__Your goal__
Could you set down the records below exactly as they are, with no pictures?

Top of Dataset records

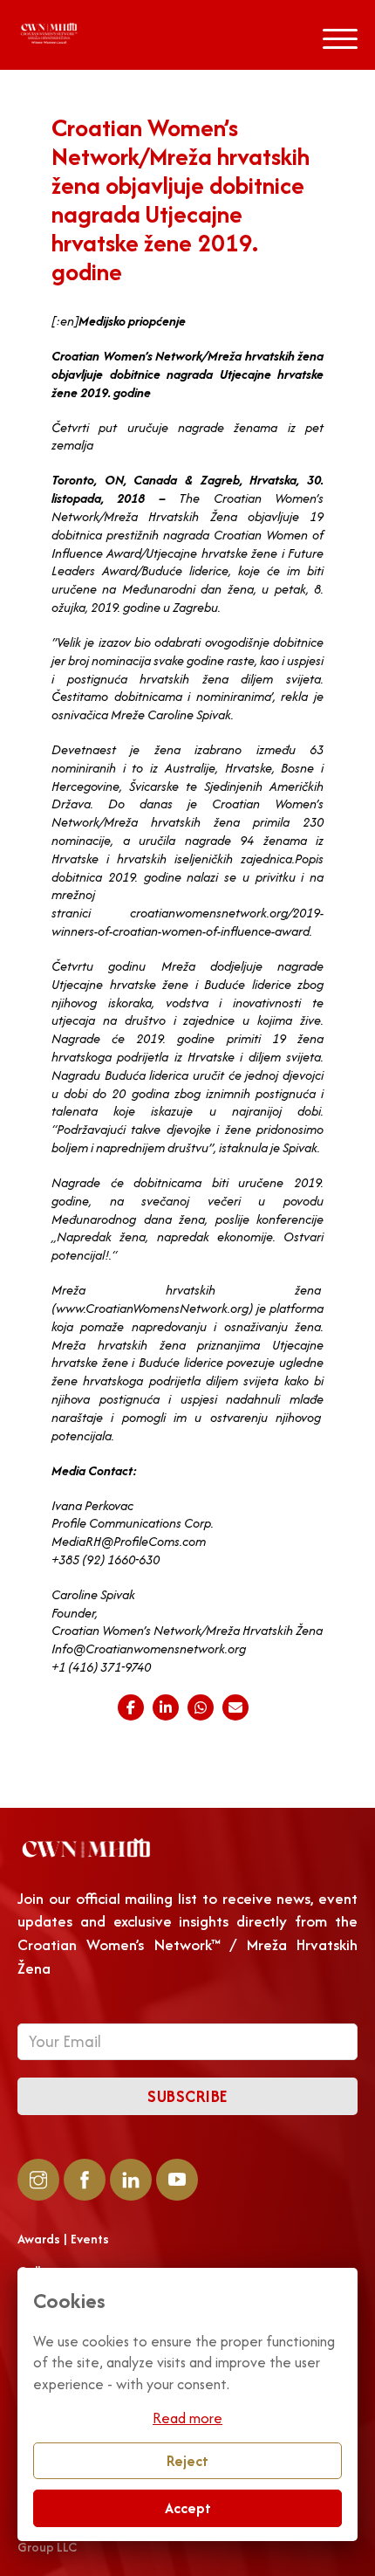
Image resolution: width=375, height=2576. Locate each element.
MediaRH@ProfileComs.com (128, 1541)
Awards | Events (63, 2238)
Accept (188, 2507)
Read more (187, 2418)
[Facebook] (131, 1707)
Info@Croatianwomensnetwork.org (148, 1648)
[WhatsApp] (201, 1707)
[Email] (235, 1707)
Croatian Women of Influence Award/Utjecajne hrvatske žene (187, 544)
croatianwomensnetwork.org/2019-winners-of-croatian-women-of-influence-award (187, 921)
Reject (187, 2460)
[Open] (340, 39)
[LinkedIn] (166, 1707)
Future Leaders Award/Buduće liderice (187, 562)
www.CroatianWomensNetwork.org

Bottom of Dataset records

__Solution to this exercise__
Image resolution: width=375, height=2576. Locate each element.
MediaRH@ProfileComs.com (128, 1541)
Awards | Events (63, 2238)
Accept (188, 2507)
Read more (187, 2418)
[Facebook] (131, 1707)
Info@Croatianwomensnetwork.org (148, 1648)
[WhatsApp] (201, 1707)
[Email] (235, 1707)
Croatian Women of Influence Award/Utjecajne hrvatske žene (187, 544)
croatianwomensnetwork.org/2019-winners-of-croatian-women-of-influence-award (187, 921)
Reject (187, 2460)
[Open] (340, 39)
[LinkedIn] (166, 1707)
Future Leaders Award/Buduće liderice (187, 562)
www.CroatianWomensNetwork.org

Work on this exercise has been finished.